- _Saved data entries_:

=======

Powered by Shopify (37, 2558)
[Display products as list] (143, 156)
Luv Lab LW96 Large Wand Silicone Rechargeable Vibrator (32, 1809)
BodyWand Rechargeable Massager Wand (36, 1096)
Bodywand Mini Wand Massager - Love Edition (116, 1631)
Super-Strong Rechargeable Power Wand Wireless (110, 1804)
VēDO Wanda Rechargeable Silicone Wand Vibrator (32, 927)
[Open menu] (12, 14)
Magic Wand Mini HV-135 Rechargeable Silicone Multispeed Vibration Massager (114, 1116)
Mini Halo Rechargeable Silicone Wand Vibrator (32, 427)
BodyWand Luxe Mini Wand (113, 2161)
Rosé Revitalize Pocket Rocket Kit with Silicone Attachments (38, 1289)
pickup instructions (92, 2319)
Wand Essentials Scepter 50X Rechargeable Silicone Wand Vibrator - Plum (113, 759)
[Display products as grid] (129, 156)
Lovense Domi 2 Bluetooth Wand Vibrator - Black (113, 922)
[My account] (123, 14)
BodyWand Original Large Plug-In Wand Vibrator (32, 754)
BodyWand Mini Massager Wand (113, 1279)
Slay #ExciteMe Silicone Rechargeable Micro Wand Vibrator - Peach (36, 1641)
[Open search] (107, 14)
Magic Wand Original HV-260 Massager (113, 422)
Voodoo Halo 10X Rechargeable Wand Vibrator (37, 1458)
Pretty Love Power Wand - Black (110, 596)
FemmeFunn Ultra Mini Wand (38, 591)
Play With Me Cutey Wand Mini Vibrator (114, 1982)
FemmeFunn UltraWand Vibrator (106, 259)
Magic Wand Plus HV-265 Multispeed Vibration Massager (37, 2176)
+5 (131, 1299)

=======

- _Work task_: The entries above should be set down again exactly as they appear.

- _Solution to this task_:
Powered by Shopify (37, 2558)
[Display products as list] (143, 156)
Luv Lab LW96 Large Wand Silicone Rechargeable Vibrator (32, 1809)
BodyWand Rechargeable Massager Wand (36, 1096)
Bodywand Mini Wand Massager - Love Edition (116, 1631)
Super-Strong Rechargeable Power Wand Wireless (110, 1804)
VēDO Wanda Rechargeable Silicone Wand Vibrator (32, 927)
[Open menu] (12, 14)
Magic Wand Mini HV-135 Rechargeable Silicone Multispeed Vibration Massager (114, 1116)
Mini Halo Rechargeable Silicone Wand Vibrator (32, 427)
BodyWand Luxe Mini Wand (113, 2161)
Rosé Revitalize Pocket Rocket Kit with Silicone Attachments (38, 1289)
pickup instructions (92, 2319)
Wand Essentials Scepter 50X Rechargeable Silicone Wand Vibrator - Plum (113, 759)
[Display products as grid] (129, 156)
Lovense Domi 2 Bluetooth Wand Vibrator - Black (113, 922)
[My account] (123, 14)
BodyWand Original Large Plug-In Wand Vibrator (32, 754)
BodyWand Mini Massager Wand (113, 1279)
Slay #ExciteMe Silicone Rechargeable Micro Wand Vibrator - Peach (36, 1641)
[Open search] (107, 14)
Magic Wand Original HV-260 Massager (113, 422)
Voodoo Halo 10X Rechargeable Wand Vibrator (37, 1458)
Pretty Love Power Wand - Black (110, 596)
FemmeFunn Ultra Mini Wand (38, 591)
Play With Me Cutey Wand Mini Vibrator (114, 1982)
FemmeFunn UltraWand Vibrator (106, 259)
Magic Wand Plus HV-265 Multispeed Vibration Massager (37, 2176)
+5 (131, 1299)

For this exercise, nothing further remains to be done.